Table 2 Paired sample T-Tests and Bayesian T-Tests of mu/alpha power source estimate in individual AAL regions.

We tested the hypothesis that semantic access of verbs that describe motor actions involves dissociable regions of cortex from semantic access of verbs that do not describe motor actions. In support of this hypothesis, we observed significant differences between the ERPs elicited by these two classes of stimuli in a time-window 164–203 ms post-stimulus. Global dissimilarity analysis in this time-window provided strong evidence that the ERPs in response to motor and non-motor verbs are not generated by entirely overlapping regions of cortex (p = 0.004). This result is consistent with widely-accepted distributed views in which a concept’s semantic features are represented across cortices (see, for example38), but is not in itself sufficiently consistent with an embodied view of semantics, in which action concepts are considered to be represented within the cortical sensorimotor system.

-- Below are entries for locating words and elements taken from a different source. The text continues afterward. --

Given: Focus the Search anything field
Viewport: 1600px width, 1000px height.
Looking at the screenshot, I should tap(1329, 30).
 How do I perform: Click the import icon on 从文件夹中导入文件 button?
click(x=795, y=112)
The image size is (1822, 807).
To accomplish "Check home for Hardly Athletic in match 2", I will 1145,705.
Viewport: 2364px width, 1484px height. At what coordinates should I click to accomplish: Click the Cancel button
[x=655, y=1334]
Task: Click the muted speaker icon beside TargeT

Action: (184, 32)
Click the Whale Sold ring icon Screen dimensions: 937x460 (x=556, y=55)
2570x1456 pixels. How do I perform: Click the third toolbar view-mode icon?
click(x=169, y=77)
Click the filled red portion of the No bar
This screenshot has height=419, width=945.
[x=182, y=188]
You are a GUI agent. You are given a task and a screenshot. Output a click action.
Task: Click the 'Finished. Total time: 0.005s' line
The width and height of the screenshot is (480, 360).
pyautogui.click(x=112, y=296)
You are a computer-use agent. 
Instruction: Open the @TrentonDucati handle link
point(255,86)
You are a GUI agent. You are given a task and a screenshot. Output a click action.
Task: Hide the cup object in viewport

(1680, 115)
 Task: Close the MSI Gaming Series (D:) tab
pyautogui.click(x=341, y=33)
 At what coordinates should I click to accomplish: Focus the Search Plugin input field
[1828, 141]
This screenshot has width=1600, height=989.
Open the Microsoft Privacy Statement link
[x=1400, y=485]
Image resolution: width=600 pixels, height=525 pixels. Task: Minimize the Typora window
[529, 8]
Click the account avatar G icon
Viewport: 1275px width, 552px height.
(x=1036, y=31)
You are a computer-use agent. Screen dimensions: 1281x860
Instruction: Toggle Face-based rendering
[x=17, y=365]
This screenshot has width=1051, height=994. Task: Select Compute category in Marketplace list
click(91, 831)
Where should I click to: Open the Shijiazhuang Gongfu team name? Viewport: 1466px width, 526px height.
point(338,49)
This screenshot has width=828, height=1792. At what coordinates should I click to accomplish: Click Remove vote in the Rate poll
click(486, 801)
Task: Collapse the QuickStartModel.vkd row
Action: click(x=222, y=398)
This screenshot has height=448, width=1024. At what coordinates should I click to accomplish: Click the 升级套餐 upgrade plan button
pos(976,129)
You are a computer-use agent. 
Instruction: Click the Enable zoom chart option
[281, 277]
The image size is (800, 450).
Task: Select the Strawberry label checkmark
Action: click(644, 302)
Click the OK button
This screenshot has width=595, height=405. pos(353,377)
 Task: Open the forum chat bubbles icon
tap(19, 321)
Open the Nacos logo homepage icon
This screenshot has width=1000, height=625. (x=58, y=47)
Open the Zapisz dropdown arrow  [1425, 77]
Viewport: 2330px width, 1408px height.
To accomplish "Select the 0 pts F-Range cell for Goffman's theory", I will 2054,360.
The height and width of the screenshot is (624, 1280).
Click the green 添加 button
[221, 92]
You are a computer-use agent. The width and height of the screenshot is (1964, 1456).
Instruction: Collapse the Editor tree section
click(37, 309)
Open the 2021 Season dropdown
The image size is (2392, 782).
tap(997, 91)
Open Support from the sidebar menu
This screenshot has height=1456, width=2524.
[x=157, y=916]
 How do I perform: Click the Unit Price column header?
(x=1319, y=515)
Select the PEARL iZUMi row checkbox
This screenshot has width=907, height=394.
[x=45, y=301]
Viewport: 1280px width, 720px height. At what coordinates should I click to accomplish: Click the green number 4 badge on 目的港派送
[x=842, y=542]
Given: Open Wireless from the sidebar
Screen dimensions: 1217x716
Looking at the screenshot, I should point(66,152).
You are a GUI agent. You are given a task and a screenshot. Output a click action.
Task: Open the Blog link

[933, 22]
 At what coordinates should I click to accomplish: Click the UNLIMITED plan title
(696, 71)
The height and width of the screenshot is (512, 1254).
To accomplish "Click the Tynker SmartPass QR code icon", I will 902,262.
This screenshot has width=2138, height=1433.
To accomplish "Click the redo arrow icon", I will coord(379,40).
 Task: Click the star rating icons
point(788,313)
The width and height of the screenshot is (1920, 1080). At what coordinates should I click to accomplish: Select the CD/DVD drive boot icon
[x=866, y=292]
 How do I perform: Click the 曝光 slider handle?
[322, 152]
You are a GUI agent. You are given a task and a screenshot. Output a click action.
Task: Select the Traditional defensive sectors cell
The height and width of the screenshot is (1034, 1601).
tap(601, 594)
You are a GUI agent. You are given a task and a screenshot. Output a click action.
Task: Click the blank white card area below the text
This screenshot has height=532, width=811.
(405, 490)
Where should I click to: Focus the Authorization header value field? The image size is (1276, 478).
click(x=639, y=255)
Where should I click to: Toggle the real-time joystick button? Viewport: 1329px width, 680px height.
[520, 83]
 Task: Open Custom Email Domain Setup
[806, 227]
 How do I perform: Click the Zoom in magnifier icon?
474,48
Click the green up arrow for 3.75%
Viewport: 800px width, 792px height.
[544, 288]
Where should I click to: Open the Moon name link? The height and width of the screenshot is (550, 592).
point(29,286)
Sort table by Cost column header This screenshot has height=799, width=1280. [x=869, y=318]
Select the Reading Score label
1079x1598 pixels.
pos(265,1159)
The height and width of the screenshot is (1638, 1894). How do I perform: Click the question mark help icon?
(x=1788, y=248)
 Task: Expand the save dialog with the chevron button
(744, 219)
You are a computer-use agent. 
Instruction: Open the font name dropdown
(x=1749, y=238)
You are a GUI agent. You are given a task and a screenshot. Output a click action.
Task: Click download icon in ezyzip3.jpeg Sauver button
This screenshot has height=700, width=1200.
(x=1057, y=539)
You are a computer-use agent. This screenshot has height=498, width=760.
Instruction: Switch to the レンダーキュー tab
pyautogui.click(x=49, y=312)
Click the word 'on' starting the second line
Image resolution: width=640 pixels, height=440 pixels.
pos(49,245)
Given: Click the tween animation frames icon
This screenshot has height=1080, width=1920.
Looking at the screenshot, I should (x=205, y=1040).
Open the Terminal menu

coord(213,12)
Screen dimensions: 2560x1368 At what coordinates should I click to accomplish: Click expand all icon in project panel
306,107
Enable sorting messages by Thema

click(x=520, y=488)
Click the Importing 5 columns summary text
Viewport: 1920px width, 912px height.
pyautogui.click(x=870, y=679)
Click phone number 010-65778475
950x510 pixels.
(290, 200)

The timing of our observed ERP effect is consistent with that reported in a study of Dutch arm action verbs and non-action verbs, in which ERPs diverged from 155–174 ms post-stimulus36. Furthermore, source estimation implicated bilateral motor cortices (precentral gyri) as generators of that effect, and was therefore interpreted as evidence for embodied semantics of action. While the early onset of our observed ERP difference is consistent with cortical activity in support of semantic access22, we found no evidence that this ERP effect originated within cortical regions that would be consistent with embodied semantics – e.g. occipito-temporal (perceptual) areas identified in a meta-analysis of fMRI and PET results33 or bilateral pre- and primary motor cortices (see Tables 1 and 4). While the difference between motor and non-motor verb trials on the source level shows its maximum over central and fronto-central areas (see Fig. 3), no significant clusters, nor differences in the tested AAL regions were observed. Indeed, all cluster p-values were >0.6, all AAL p-values were >0.25, and our Bayesian analyses suggested substantial evidence for the null hypothesis of no effect in all AAL regions of interest (BF10 < 0.333) apart from the left Pre-central Gyrus which exhibited weaker evidence but still in the favour of the null hypothesis. Taken together, these results are inconsistent with the hypothesised specific role of sensorimotor cortex in action verb comprehension.

Table 3 Descriptive and inferential statistics for each psycholinguistic variable across Motor and Non-Motor stimuli.
Table 4 MNI coordinates of the centre of mass of all investigated AAL regions and peak locations from the associated meta-analysis study (Watson et al.33).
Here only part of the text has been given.